WHAT YOU WILL DO :: Print the lines that run from the line with "You are a GUI" to the line with "The height and", keeping both end lines, exactly as they appear in the entries below, and nothing else.

─── RECORDS SHOWN ───

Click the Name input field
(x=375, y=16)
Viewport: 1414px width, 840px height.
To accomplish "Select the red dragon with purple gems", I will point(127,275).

───
─── RECORDS SHOWN ───

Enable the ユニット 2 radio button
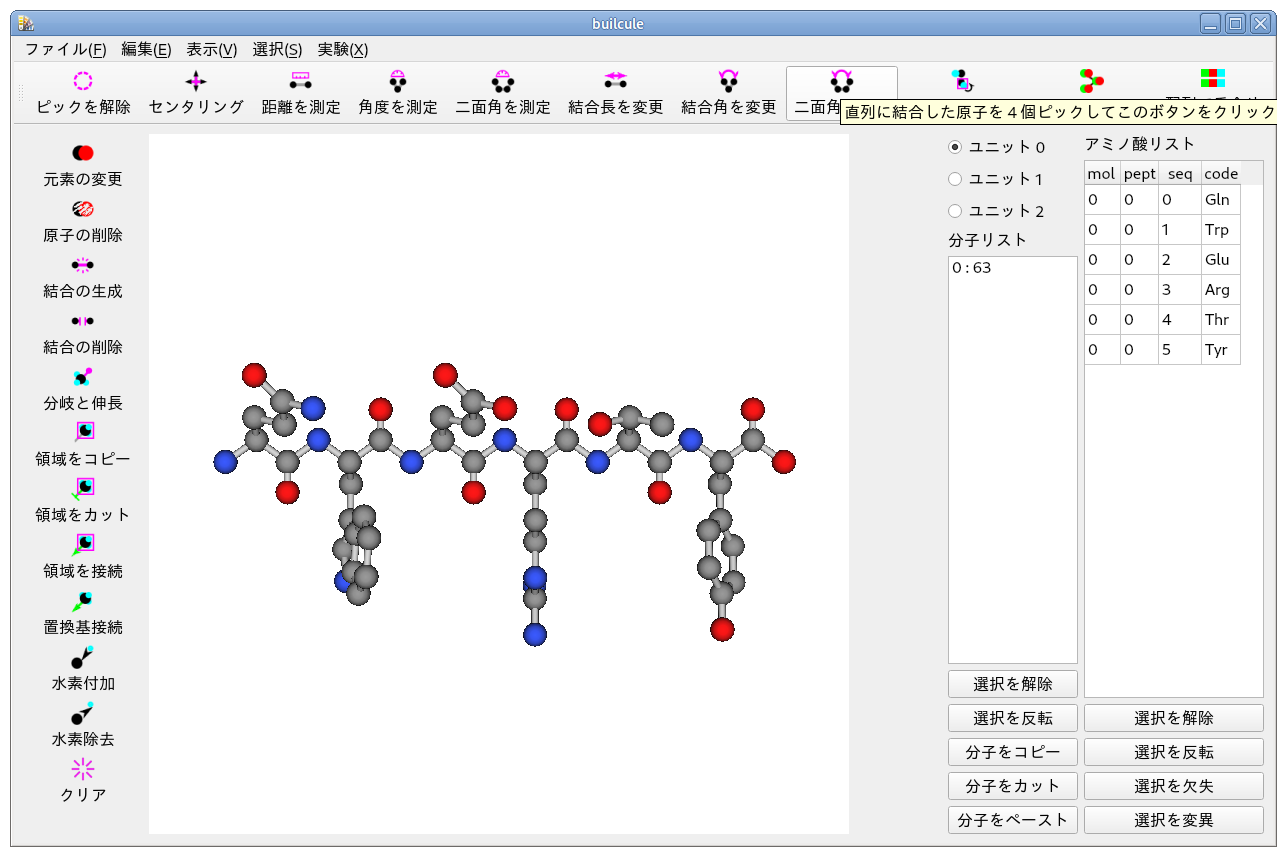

───
─── RECORDS SHOWN ───

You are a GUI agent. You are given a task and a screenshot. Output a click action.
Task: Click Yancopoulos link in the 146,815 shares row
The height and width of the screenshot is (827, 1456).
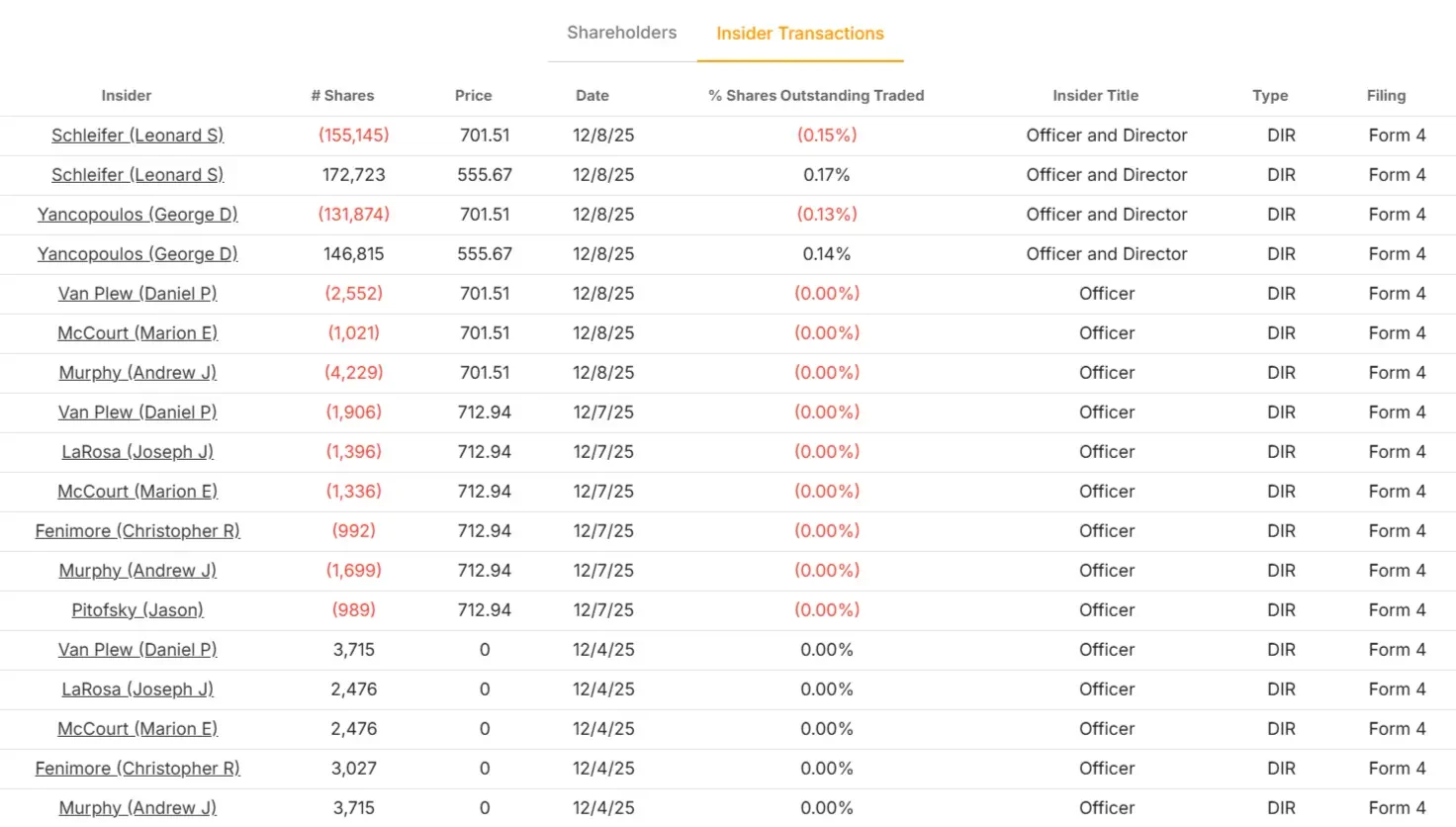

───

SOLVED EXERCISE ::
You are a GUI agent. You are given a task and a screenshot. Output a click action.
Task: Click Yancopoulos link in the 146,815 shares row
The height and width of the screenshot is (827, 1456).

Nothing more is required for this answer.